Add a video of your presentation
Many SAS Global Forum presenters have been invited and agreed to record a short video version of their presentation. These will be available on the SAS Users channel on YouTube. If you write an article for the SAS Community, you can also embed your video from YouTube to complete the package.
If you don't have a YouTube version, you're still invited to contribute a video! On the SAS Community you can upload your own video to include in your article. Record these using Camtasia or OBS (Open Broadcaster Software) or whatever tech you're comfortable with. You can then add the MP4 or MOV file via the Add Video tool while editing your SAS Communities Library article. Here's an example of a video within the community: Viewing SAS catalog entries and formats within SAS Enterprise Guide.
List your published work on your LinkedIn profile
So, you've prepared/presented your work at a major SAS conference! Your professional network needs to know this about you. You should list this as an accomplishment on your resume, and definitely on your LinkedIn profile.
LinkedIn offers a "publication" section -- perfect for listing books and papers that you've written. Or, you can add this to the "projects" section of your profile, especially if you collaborate with someone else that you want to include in this accomplishment. I have yet to add my entire back-catalog of conference papers, but I have added a few recent papers to my LinkedIn profile.
Bonus step: write about your experience in a LinkedIn article
Introspection has a special sort of currency on LinkedIn that doesn't always translate well to other places. A LinkedIn article -- a long-form post that you write from a first-person perspective -- gives you a chance to talk about the deeper meaning of your project. This can include the story of inspiration behind your conference paper, personal lessons that you learned along the way, and the impact that the project had in your workplace and on your career. This "color commentary" adds depth to how others see your work and experience, which helps them to learn more about you and what drives you.
Here are a few examples of what I'm talking about:
- Susan Slaughter (coauthor of The Little SAS Book) talks about her paper/presentation about SGPLOT.
- Here's a LinkedIn article that I wrote about a SAS Global Forum video series that I host -- a sort of "behind the scenes" story.
- And you should connect with/follow our favorite "SAS Nerd" Kirk Lafler. He's a master at sharing his SAS content on LinkedIn.

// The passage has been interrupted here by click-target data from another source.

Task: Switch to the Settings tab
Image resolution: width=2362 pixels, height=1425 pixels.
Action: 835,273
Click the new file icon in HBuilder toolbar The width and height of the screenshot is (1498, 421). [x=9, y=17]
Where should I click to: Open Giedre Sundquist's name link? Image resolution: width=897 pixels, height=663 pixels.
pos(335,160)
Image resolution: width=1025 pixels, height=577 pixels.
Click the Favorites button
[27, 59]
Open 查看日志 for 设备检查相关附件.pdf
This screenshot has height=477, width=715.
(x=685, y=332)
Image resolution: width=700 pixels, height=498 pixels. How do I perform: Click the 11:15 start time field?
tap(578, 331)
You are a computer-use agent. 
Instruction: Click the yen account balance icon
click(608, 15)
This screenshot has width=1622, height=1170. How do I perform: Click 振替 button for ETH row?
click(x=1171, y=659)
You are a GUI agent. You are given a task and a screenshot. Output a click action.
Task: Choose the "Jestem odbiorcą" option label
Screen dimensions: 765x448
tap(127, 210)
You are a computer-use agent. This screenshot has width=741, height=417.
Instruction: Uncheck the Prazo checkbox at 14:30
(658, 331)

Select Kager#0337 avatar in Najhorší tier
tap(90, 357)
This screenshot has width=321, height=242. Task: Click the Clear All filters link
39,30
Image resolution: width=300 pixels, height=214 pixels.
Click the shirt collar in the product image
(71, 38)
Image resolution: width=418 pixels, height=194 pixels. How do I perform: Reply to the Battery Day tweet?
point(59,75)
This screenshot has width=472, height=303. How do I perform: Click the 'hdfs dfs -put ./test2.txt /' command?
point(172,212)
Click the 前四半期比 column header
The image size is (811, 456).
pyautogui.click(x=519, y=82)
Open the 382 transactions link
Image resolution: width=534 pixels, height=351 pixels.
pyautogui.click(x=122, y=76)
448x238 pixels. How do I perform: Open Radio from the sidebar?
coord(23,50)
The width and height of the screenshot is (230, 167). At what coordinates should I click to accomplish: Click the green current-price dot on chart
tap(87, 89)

It's not about you. It's about us.
The techniques I've shared here might sound like "how to promote yourself." Of course, that's important -- we each need to take responsibility for our own self-promotion and ensure that our professional achievements shine through. But more importantly, these steps play a big role in helping your content to be findable -- even "stumble-uponable" (a word I've just invented). You've already invested a tremendous amount of work into researching your topic and crafting a paper and presentation -- take it the extra bit of distance to make sure that the rest of us can't miss it.
(Author's note: I originally published this article in 2017, when sasCommunity.org was "retired" and SAS professionals were looking for an outlet to share their work. I've adapted the guidance here for our "virtual conference" reality in 2020.)